TUGAS SOAL:
Tuliskan kembali bagian kutipan tentang kolom opini Kompas dari "3 Februari 2012" sampai dengan "yang saya kelola.", dan ganti "workshop" dengan "pelatihan".

KUTIPAN TEKS:
####

Mohon tunggu...
Dodi Mawardi
Dodi Mawardi Mohon Tunggu... Penulis - Penulis, Writerpreneur, Pendidik, Pembicara

Penulis kreatif sudah menghasilkan puluhan buku, antara lain Belajar Goblok dari Bob Sadino dan Belajar Uji Nyali dari Benny Moerdani. Selain aktif menulis, juga sebagai dosen, pendidik, dan pembicara bidang penulisan, serta komunikasi.

Selanjutnya

Tutup

Inovasi

Kualitas Kolom Opini Kompas, Turun?!

3 Februari 2012   02:51 Diperbarui: 25 Juni 2015   20:07 1132
+
Laporkan Konten
Laporkan Akun
Kompasiana adalah platform blog. Konten ini menjadi tanggung jawab bloger dan tidak mewakili pandangan redaksi Kompas.
Lihat foto
Media. Sumber ilustrasi: PIXABAY/Free-photos

“Kok susah ya mau kirim artikel ke media massa?” tanya seorang peserta workshop menulis Metode 12 PAS yang saya kelola.

“Ah tidak juga kalau kita tahu caranya?” jawab saya cepat.

“Sudah berkali-kali ngirim ditolak melulu?” sergahnya dengan nada tinggi.

“Emangnya kirim artikel ke media mana saja?” saya mulai curiga.

“Ke Kompas, mas,” jawabnya kalem.

Saya hanya tersenyum penuh makna kegetiran.“Panteees,” ucap saya dalam hati.

“Siapa elu?” kira-kira begitu lah respon dari redaktur kolom opini Kompas, setiap kali menyeleksi naskah yang masuk. Selain tentunya, isi tulisannya yang harus lolos saringan mereka. Siapa Anda amat berpengaruh terhadap penilaian artikel yang masuk ke media massa. Bukan berarti harus nama populer, melainkan sesuai dengan materi yang disampaikan. Dan banyak lagi kriteria lainnya yang membuat kolom opini Kompas menjadi salah satu kolom koran paling sulit ditaklukkan, apalagi oleh penulis pemula. (Tulisan saya juga belum pernah dimuat. Baru sekali mencoba mengirim dan setelah ditolak tidak pernah mencoba lagi…)

####

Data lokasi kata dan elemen
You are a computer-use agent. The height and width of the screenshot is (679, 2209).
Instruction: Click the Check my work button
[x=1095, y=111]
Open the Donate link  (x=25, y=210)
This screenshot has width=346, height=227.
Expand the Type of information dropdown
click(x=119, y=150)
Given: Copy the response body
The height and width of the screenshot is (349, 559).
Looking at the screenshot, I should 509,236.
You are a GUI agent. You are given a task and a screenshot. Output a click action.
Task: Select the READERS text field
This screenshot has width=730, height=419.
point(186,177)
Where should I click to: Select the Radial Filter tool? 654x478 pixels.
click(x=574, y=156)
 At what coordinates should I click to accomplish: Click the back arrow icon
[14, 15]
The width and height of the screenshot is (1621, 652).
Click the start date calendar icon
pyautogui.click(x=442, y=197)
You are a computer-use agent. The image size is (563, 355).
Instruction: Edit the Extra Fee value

####

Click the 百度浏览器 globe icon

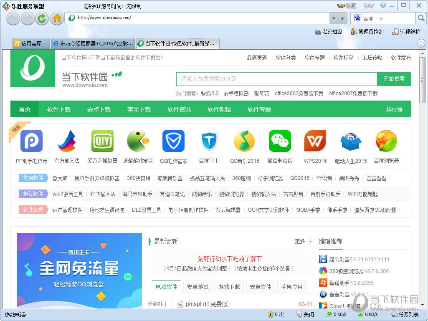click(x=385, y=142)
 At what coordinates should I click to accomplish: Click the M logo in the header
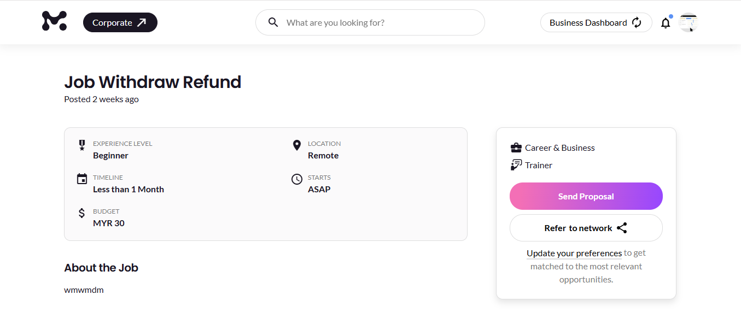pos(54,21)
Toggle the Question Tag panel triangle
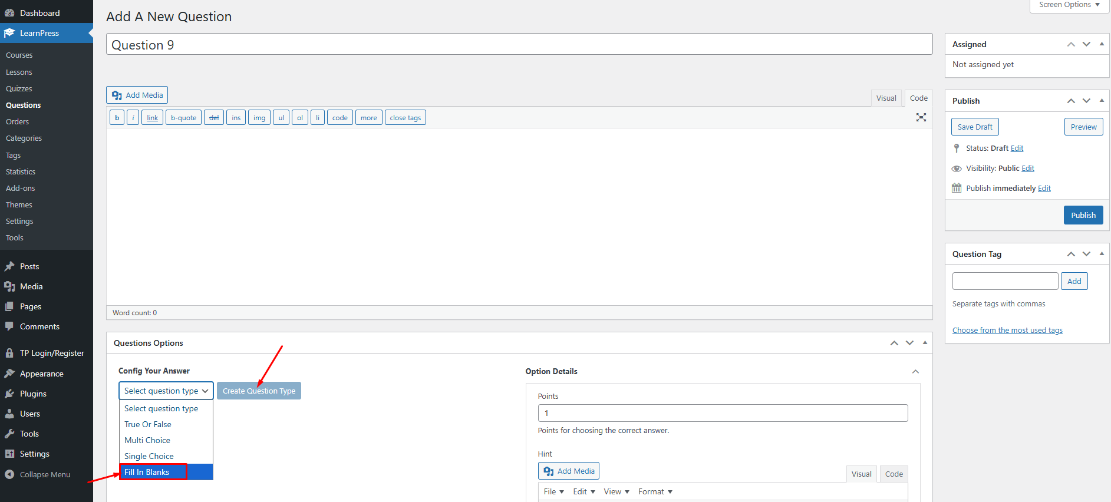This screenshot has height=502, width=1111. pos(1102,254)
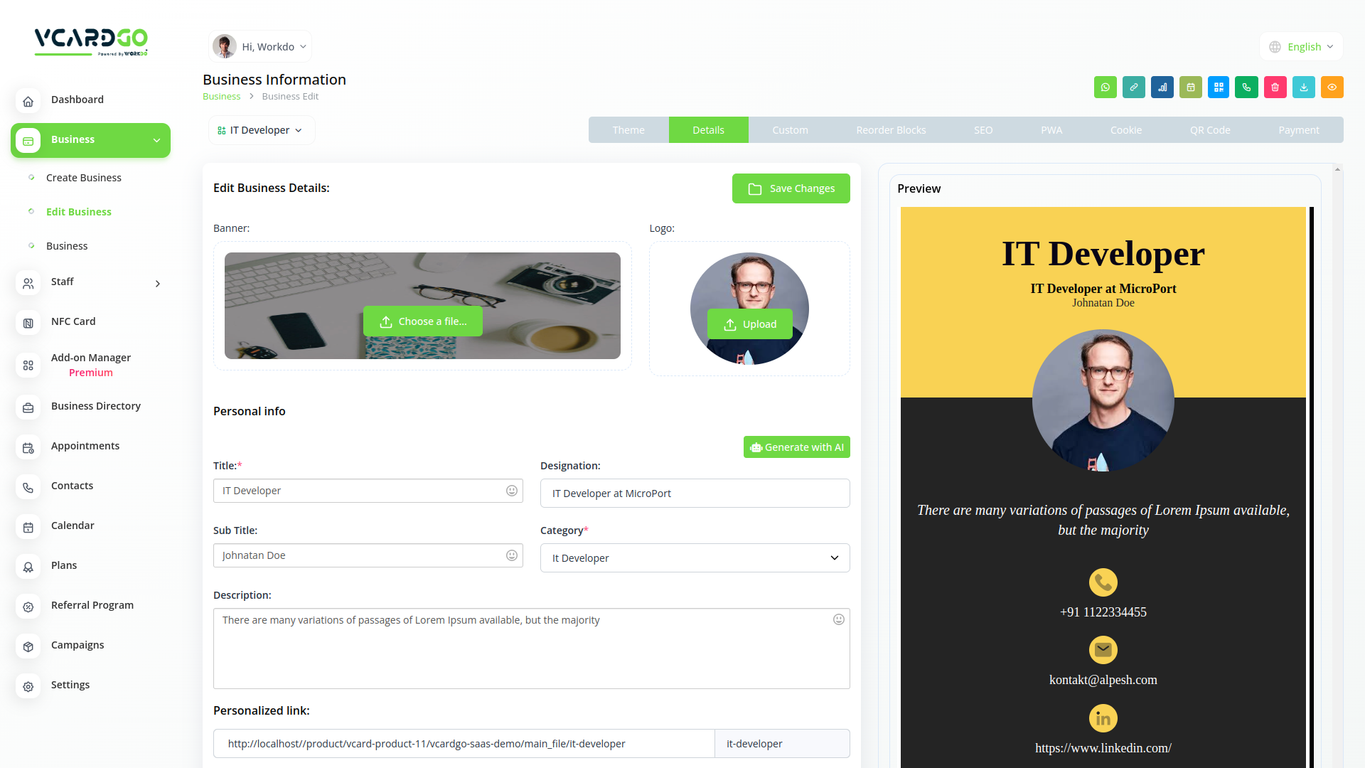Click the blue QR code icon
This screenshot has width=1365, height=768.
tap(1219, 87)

####

PENYELESAIAN SOAL:
3 Februari 2012   02:51 Diperbarui: 25 Juni 2015   20:07 1132
+
Laporkan Konten
Laporkan Akun
Kompasiana adalah platform blog. Konten ini menjadi tanggung jawab bloger dan tidak mewakili pandangan redaksi Kompas.
Lihat foto
Media. Sumber ilustrasi: PIXABAY/Free-photos

“Kok susah ya mau kirim artikel ke media massa?” tanya seorang peserta pelatihan menulis Metode 12 PAS yang saya kelola.